Simple: AOL (Score:2)
As much as we may hate AOL, you can't underestimate the power of their marketing. I wouldn't be surprised if we start seeing free CD's by the thousands with copies of Mozilla on them.
You've also got to place some trust in Joe User who is fully capable of downloading a new browser, he's just using IE because PC Mag said it was better. When NS5 is released and wins those comparos (which I have no doubt it will), that will cause a lot of people to try it. If they try it, I bet they'll stay.
Don't underestimate the power of Linux. As more people start using Linux, Netscape is pretty much their only browser option. Lynx is a non-starter...people want their pictures.
So in conclusion, while it'll be a challenge for Netscape to regain lost market share, it won't be impossible. I don't think we're ever going to see NS share at the level it was in the version 2 and 3 years again, but it'll definitely be higher than it is today.
Re:Stabler than M12? (Score:2)
Re:strange priorities? (Score:2)
Re:Screenshot (Score:2)
The parent is offtopic, but the reply to the offtopic question is +3 informitive. Yay!
Time to turn off scores again.
Re:I never looked at it closely before, but... (Score:2)
The point is very very fundamental. Gecko has been kept separate, as with the entire modular design, and can be embedded freely in other applications and used for many other things. This was one of the priorities of the project, I believe, and I expect the flexability will be easily one of the greatest selling points.
to people having problems of ANY sort... (Score:5)
Re:strange priorities? (Score:2)
You simply can't throw people at a rendering engine and expect it to be somehow better. The people who are developing the mail/news client (which is able to NOT be installed by using the Installer.exe) are trained in the standard protocols of mail and news transfer and know what features they should implement. But do they know the most efficient methods of handling every sort of rendering needed by a standards-compliant browser?
Likewise, would anyone working on the renderer know the mail specifications off the top of their head?
It's split up into teams because it actually works quicker when people are working in the areas they're experts in.
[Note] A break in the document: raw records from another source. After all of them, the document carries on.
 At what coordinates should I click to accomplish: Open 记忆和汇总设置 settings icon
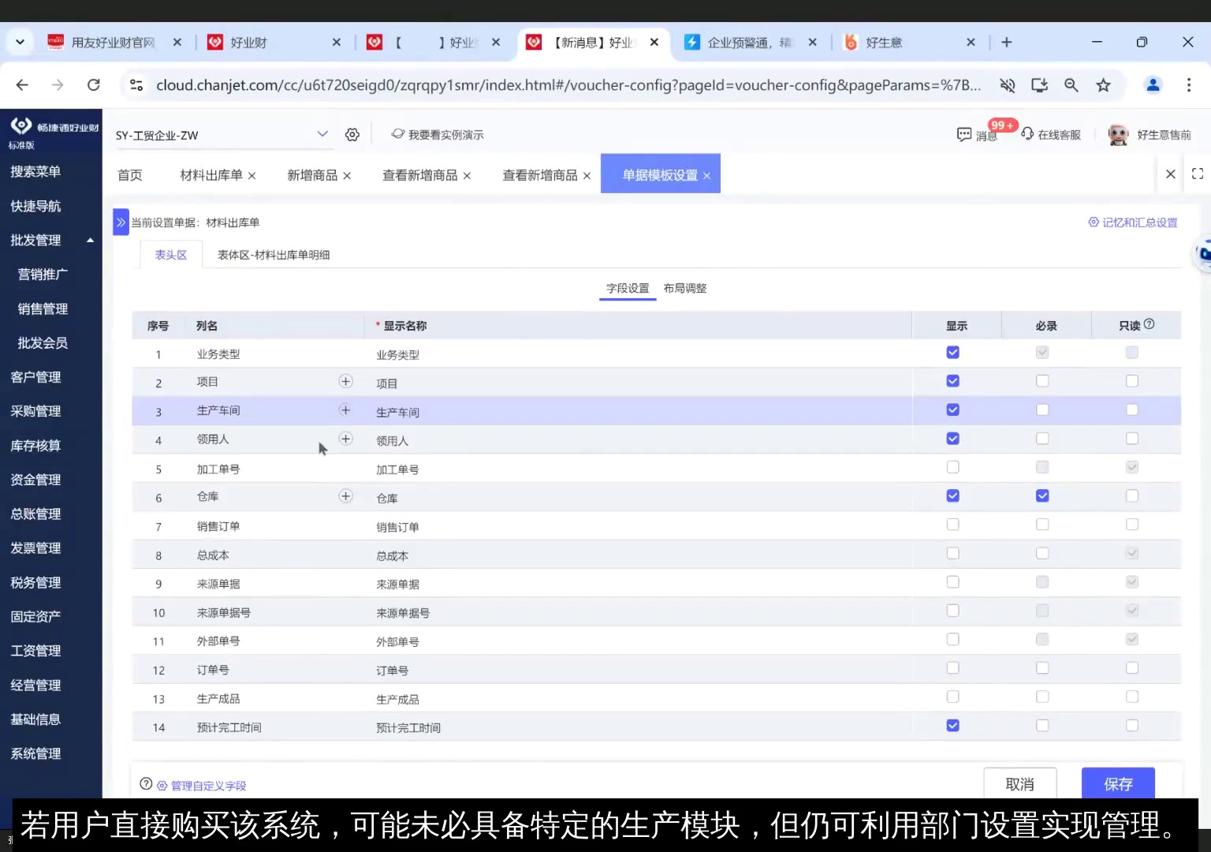(1092, 222)
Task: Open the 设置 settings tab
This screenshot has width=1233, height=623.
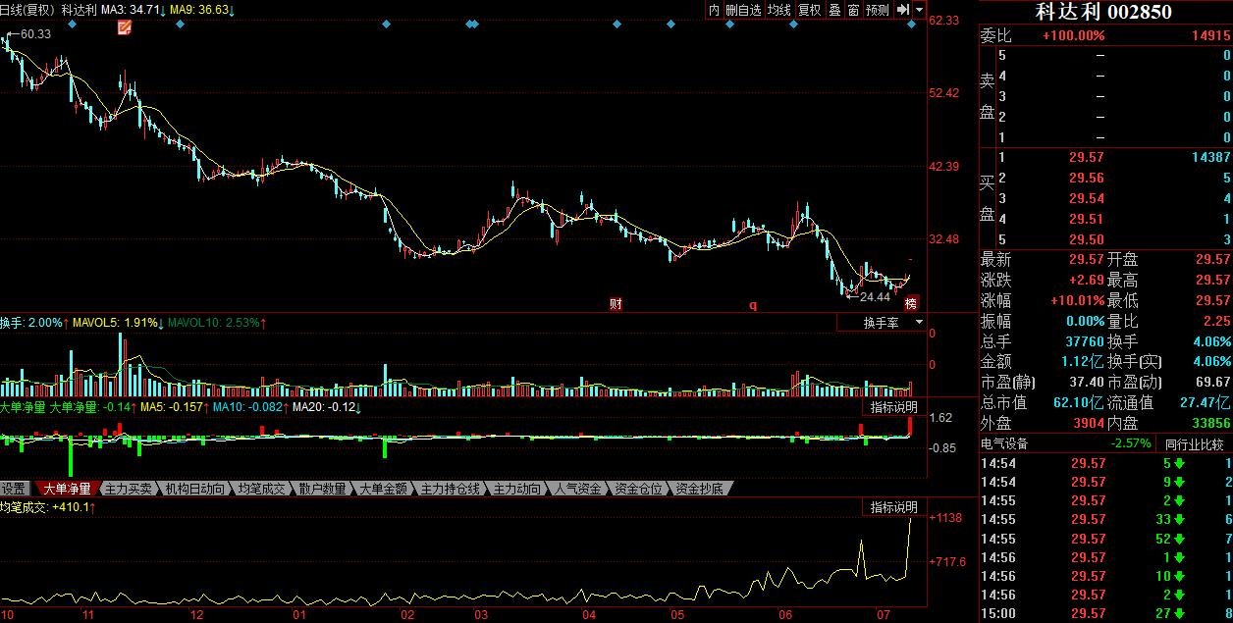Action: (x=14, y=488)
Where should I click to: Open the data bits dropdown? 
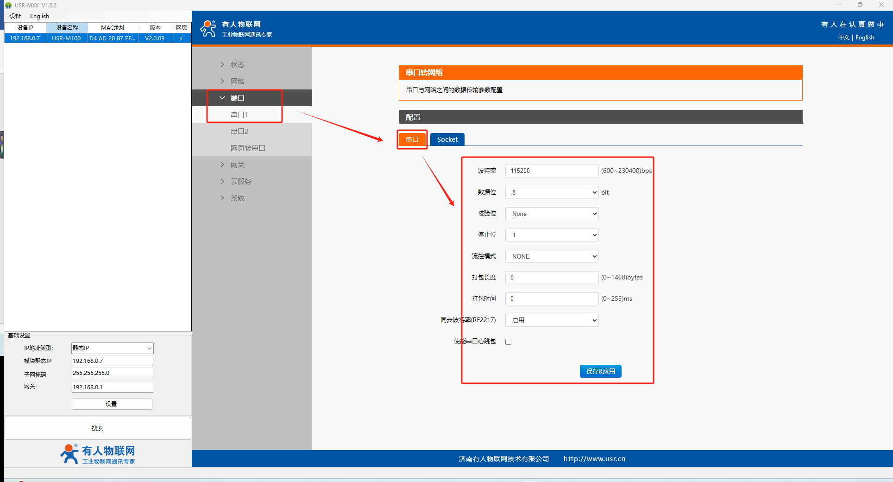(x=552, y=192)
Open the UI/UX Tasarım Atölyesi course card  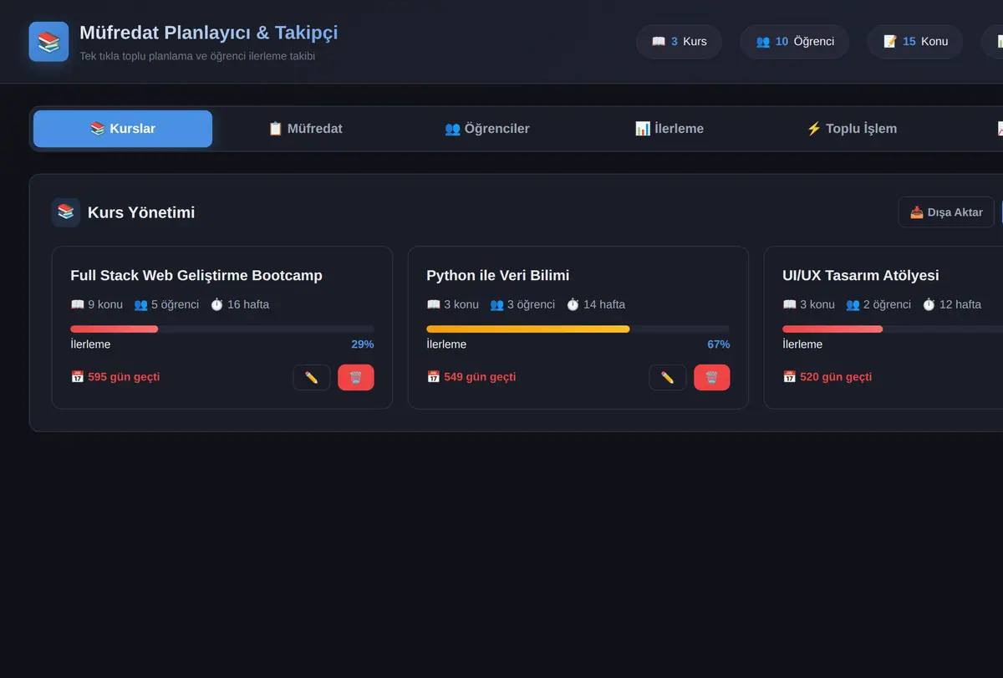(x=883, y=328)
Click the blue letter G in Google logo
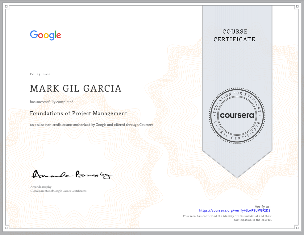 pos(33,35)
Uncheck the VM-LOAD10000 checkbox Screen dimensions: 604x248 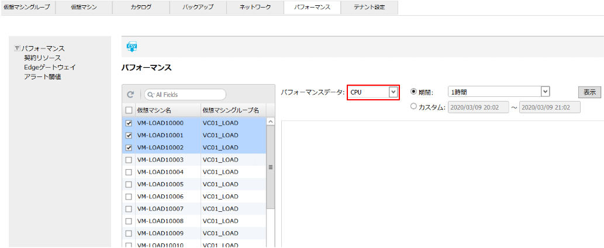click(x=129, y=123)
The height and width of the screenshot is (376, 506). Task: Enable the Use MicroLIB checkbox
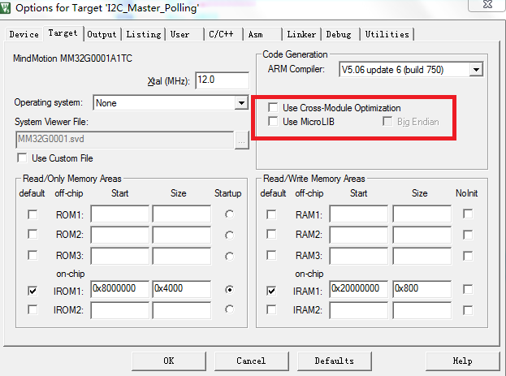(x=273, y=122)
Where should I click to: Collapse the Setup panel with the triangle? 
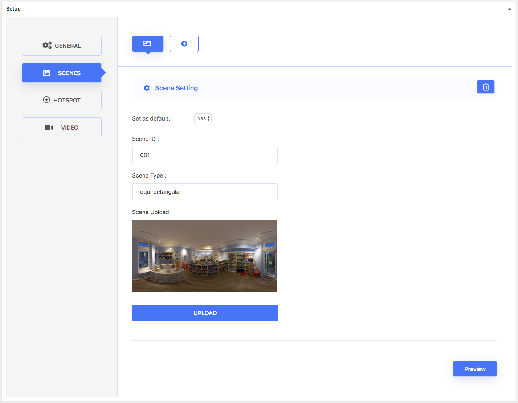click(509, 9)
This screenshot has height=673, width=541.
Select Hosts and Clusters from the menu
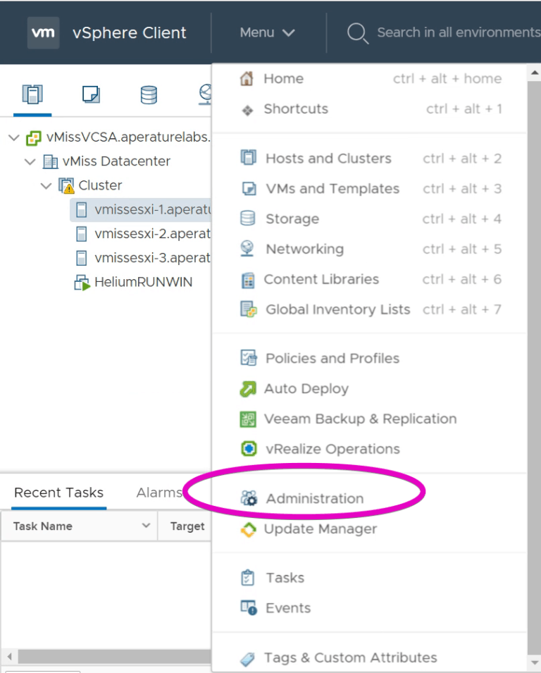point(328,158)
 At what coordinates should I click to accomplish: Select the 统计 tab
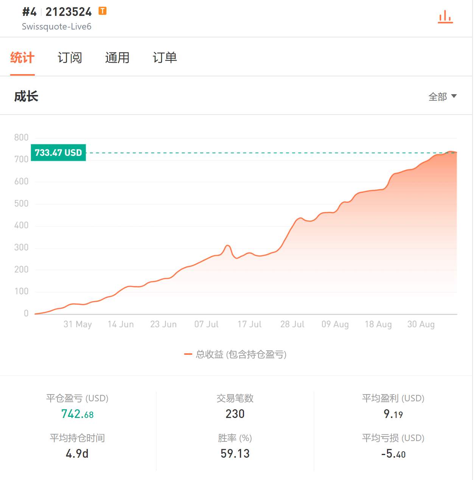22,57
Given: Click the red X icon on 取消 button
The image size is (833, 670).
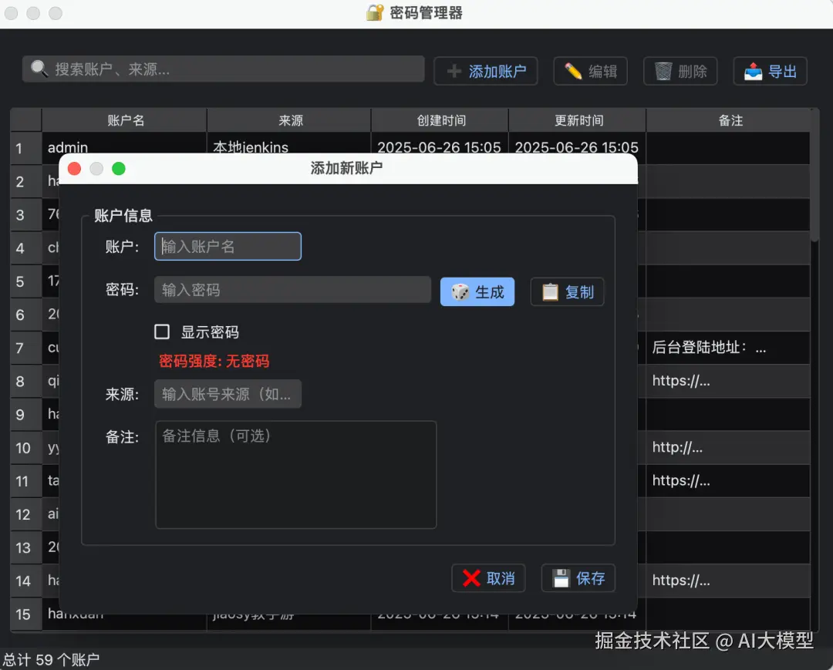Looking at the screenshot, I should [469, 577].
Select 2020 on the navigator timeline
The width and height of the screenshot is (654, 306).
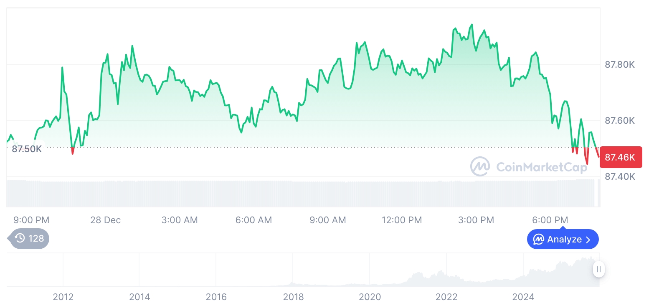370,297
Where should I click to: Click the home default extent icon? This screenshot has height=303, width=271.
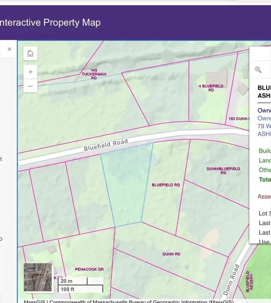30,54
A real user's reasons why Moz is better than ie5 (Score:3)
Two simple reasons.
Yes, for browsing web pages in any of the Windows operating systems, ie5 is much better than Netscape 4.x. You'd be crazy to say otherwise. But, the way it is now, I have to close ie5 and open Netscape in order to view research papers. I know I can use ftp and gzip and a postscript viewer to do it, but it's easier with a browser, now that the preprint servers have nice front ends [ucdavis.edu].
I know people say Mozilla is open source and therefore better. I agree, abstractly, but most people ain't gonna read it anyway. It does give a kind of confidence that nothing sneaky is going on (like personal information being tranmitted to web sites) and that is important to me. But when it comes to performance, the inability to handle gzipped postscript is absolutely unacceptable. I have heard of workarounds, but haven't been able to carry them out.
That's my honest opinion.
Re:Fails to work at all on this NT box (Score:2)
Not too bent out of shape at this point, tho. I think 12 actually worked better because it didn't seem to be proxy-aware and I could use it on internal servers with no problems. Methinks I'll wait and see if it warrants a bug report (do they even want those yet?)
Re:Layers & control (Score:2)
I work for a software company and maybe I'm getting hung up on the word alpha...but IMHO an alpha product should be pretty hard to lock up. It's my understanding that an *alpha* is feature complete and for the most part *works*, but has many bugs which need to be uncovered. Alpha software should not lock while doing simple tasks.
That said... this seems to be much better than M12 and that's what is important here.